• **EXERCISE PROMPT**:
Could you copy out all the lines in the material below where the word "level" occurs?

• **LISTED ENTRIES**:

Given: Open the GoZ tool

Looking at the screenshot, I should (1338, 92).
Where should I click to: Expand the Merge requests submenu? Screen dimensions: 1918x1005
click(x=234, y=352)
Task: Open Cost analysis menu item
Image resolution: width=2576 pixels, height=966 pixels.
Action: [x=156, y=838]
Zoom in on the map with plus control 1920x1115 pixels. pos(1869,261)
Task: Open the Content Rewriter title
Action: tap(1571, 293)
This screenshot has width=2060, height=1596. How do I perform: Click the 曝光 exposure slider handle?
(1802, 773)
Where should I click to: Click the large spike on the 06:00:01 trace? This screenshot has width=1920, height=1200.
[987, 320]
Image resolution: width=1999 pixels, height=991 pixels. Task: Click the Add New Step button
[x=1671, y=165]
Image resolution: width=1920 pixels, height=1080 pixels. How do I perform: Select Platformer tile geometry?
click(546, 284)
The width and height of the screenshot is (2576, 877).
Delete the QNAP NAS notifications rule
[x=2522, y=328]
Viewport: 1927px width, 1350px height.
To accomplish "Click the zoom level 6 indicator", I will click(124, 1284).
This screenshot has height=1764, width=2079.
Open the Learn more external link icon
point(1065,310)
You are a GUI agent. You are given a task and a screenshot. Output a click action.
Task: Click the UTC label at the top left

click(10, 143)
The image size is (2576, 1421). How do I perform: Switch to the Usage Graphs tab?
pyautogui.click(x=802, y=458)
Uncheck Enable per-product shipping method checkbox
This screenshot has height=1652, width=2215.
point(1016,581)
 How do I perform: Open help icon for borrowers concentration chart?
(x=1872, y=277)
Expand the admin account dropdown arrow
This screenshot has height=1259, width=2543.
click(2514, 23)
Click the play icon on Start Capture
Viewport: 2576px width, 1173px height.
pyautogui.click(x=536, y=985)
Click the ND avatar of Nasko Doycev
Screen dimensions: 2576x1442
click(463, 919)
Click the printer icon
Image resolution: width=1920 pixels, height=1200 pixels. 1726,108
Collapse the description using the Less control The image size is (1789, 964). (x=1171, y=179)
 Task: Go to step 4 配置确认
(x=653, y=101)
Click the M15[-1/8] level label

• **COMPLETED TASK**:
To accomplish "Click the zoom level 6 indicator", I will click(124, 1284).
Click the M15[-1/8] level label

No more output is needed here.